Notice the pattern. Testable questions identify specific variables and lead to measurable results. Non-testable questions ask for judgments, definitions, or answers that no amount of data could resolve.

Questions Science Cannot Answer

Certain entire categories of questions sit outside the reach of the scientific process. Moral judgments, aesthetic judgments, decisions about how to apply scientific discoveries, and conclusions about the supernatural are all beyond what science can do. Science describes how the world is. It does not judge whether that state of affairs is right, wrong, good, or bad.

Science can tell you the exact frequency of a musical note and how your eyes relay color information to your brain. It cannot tell you whether a Jackson Pollock painting is beautiful or dreadful. Science can measure the environmental impact of a policy, but it cannot tell you whether society should prioritize economic growth over conservation. That’s a values question.

Questions about purpose also tend to fall outside science. There’s a useful distinction between “how” questions and “why” questions. Science excels at “how”: How does the Earth maintain its round shape? (Gravity acts uniformly on its mass.) But “why” in the sense of purpose or meaning is different: Why is the Earth round? If you’re asking whether some cosmic intention made it that way, science has no tools to investigate that. When “why” is really asking about a physical cause, science handles it fine. When “why” asks about meaning or justification, it doesn’t.

How to Turn a Question Into a Scientific One

If you have a broad or vague question, you can often reshape it into something testable. The key is identifying variables you can control or measure and an outcome you can observe. “Does music help you study?” is too vague. “Do students who listen to instrumental music while reviewing flashcards score higher on a recall test than students who study in silence?” gives you a clear setup: one group with music, one without, and a test score to compare.

Good scientific questions also go beyond simple yes-or-no answers. Research guidance consistently notes that questions answerable with a simple yes or no are generally not strong research questions. Instead, the best questions ask about relationships, effects, or conditions. How does temperature affect the rate of a chemical reaction? What is the relationship between sleep duration and reaction time? These invite data collection, comparison, and analysis.
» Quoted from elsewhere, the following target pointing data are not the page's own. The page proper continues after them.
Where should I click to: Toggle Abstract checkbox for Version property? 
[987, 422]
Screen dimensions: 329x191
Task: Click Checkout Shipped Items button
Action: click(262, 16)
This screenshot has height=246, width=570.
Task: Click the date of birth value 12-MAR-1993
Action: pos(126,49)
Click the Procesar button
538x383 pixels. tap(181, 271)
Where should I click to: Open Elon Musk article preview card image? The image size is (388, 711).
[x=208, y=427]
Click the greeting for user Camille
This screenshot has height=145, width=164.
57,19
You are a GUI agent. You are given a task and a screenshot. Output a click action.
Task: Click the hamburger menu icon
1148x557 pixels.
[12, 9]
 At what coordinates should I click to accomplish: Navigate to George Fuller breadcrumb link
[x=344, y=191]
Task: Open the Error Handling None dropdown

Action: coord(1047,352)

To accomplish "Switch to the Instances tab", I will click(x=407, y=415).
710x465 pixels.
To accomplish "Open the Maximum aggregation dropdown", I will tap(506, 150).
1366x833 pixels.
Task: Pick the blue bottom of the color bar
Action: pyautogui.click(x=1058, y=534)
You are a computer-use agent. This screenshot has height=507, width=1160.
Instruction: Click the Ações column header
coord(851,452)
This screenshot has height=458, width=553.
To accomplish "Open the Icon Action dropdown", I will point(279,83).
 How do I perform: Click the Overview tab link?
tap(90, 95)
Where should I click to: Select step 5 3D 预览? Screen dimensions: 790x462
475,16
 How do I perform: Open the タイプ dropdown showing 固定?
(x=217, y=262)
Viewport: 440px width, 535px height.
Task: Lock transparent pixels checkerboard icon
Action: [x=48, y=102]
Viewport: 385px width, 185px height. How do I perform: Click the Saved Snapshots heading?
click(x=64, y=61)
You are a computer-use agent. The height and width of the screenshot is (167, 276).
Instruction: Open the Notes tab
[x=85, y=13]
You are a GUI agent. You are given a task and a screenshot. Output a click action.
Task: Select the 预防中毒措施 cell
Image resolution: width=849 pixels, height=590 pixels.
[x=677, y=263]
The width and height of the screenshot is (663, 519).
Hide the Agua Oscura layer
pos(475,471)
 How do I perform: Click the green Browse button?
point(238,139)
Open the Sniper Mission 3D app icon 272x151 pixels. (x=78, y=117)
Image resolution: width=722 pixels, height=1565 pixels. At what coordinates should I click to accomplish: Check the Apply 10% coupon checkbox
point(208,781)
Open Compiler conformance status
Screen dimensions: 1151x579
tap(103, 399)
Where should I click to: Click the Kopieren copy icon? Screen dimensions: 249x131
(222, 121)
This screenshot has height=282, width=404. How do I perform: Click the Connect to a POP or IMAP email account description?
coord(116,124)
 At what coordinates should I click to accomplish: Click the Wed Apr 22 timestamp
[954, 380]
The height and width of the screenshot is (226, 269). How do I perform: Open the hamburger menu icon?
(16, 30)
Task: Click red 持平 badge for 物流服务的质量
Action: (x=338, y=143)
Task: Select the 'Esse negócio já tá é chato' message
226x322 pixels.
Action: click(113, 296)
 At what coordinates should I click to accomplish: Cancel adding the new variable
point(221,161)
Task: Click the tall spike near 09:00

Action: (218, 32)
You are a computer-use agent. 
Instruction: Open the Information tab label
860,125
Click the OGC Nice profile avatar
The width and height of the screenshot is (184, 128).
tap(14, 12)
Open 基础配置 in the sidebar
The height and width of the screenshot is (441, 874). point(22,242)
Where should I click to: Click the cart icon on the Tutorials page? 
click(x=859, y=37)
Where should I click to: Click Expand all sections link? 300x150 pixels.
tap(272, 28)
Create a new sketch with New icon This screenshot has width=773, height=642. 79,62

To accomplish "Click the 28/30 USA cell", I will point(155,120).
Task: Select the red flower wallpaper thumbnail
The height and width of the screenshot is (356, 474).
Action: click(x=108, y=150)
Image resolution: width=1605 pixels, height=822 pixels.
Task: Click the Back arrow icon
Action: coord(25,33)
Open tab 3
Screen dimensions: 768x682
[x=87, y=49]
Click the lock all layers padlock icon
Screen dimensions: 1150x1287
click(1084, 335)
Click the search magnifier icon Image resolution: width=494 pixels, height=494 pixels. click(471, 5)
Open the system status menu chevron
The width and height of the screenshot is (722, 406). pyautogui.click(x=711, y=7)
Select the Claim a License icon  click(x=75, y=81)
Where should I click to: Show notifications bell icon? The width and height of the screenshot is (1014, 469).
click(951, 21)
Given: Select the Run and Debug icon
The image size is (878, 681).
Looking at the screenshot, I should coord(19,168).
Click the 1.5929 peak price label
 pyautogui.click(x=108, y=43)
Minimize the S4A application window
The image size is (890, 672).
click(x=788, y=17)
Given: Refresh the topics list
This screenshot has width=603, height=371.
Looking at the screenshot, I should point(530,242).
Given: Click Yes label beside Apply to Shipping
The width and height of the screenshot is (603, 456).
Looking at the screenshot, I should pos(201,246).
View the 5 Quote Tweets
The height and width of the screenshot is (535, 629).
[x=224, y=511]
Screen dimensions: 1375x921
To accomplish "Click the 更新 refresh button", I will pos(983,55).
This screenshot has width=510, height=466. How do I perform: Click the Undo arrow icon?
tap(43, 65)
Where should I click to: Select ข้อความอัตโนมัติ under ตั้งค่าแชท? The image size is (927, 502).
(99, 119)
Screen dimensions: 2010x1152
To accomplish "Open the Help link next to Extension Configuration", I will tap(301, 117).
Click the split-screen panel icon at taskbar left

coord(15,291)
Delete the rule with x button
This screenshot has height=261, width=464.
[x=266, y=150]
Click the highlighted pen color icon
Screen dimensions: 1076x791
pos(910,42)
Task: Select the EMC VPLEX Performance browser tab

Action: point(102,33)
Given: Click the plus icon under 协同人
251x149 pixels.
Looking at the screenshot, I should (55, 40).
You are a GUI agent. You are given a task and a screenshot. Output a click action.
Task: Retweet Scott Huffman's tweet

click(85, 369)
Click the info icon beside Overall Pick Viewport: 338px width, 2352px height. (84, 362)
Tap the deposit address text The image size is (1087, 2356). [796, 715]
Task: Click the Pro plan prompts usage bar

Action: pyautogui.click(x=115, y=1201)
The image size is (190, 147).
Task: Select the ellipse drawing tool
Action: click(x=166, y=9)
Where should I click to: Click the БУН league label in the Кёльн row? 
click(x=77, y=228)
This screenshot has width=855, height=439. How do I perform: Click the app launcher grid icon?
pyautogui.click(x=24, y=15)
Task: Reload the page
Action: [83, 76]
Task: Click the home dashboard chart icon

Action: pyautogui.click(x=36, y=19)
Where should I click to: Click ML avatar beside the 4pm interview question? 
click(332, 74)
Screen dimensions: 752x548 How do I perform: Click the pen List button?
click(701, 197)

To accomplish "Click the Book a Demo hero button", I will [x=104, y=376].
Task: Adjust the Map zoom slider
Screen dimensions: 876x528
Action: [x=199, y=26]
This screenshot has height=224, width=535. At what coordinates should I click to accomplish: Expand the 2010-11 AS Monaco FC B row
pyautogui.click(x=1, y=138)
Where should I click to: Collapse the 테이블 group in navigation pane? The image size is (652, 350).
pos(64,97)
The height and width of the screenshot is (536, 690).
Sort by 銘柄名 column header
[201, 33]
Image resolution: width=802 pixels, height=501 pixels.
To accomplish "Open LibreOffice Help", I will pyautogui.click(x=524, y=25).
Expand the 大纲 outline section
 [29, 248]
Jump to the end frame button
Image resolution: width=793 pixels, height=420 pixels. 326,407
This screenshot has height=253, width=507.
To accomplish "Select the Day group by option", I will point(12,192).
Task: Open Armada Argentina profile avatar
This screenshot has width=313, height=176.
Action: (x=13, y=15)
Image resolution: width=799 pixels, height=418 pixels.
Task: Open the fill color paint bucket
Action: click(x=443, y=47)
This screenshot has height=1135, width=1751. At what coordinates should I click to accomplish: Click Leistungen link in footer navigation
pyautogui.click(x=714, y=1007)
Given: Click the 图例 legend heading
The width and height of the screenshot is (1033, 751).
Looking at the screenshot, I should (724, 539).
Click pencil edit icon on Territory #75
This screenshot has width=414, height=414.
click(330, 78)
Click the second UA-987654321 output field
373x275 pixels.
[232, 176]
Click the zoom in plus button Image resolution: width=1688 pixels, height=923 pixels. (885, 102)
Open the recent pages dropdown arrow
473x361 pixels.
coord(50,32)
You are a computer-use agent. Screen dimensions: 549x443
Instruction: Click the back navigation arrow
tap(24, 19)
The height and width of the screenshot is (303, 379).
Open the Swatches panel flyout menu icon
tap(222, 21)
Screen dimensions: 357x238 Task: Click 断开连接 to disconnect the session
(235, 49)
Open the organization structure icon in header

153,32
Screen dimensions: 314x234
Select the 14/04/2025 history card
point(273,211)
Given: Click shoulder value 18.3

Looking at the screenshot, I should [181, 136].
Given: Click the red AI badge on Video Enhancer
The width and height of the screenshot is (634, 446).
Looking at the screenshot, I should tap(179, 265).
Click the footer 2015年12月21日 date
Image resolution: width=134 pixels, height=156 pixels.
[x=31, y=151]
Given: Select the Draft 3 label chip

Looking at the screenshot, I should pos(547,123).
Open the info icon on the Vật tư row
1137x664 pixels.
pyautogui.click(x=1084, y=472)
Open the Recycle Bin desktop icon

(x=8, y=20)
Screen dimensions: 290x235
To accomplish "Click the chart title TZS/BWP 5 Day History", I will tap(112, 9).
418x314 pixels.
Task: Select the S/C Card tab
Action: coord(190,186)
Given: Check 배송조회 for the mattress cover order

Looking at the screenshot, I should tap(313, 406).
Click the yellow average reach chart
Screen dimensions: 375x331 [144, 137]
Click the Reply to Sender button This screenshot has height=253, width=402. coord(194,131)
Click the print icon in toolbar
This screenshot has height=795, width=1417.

You should also make sure the question deals with something that could, in principle, prove your hypothesis wrong. If you’re testing whether a fertilizer helps plants grow taller, you need to accept that your data might show no difference or even the opposite effect. That willingness to be wrong is built into the scientific process. A question where every possible outcome confirms what you already believe isn’t scientific.

The Role of Observation and Data

At its core, the scientific process depends on empirical evidence: information gathered through direct observation, measurement, or experimentation. Observations are the channel through which experience delivers its verdict on a hypothesis. Without data you can point to, you’re working in the realm of opinion or philosophy, not science.

This also means the data needs to be objective rather than purely interpretive. Objective data is measured through means separate from someone’s personal interpretation. A thermometer reading, a weight measurement, or a count of bacterial colonies all qualify. Subjective data, like a person’s perception of pain or enjoyment, can still play a role in science (surveys and interviews are common tools), but the methods for collecting and analyzing it need safeguards against personal bias. Researchers cross-check each other’s interpretations, and when they disagree, it signals that the measurement may be unreliable or that definitions need tightening.

The practical takeaway: if you can design a way to collect objective, repeatable data that directly relates to your question, that question can be answered using the scientific process. If the answer depends entirely on personal belief, cultural values, or supernatural assumptions, it belongs to a different kind of inquiry.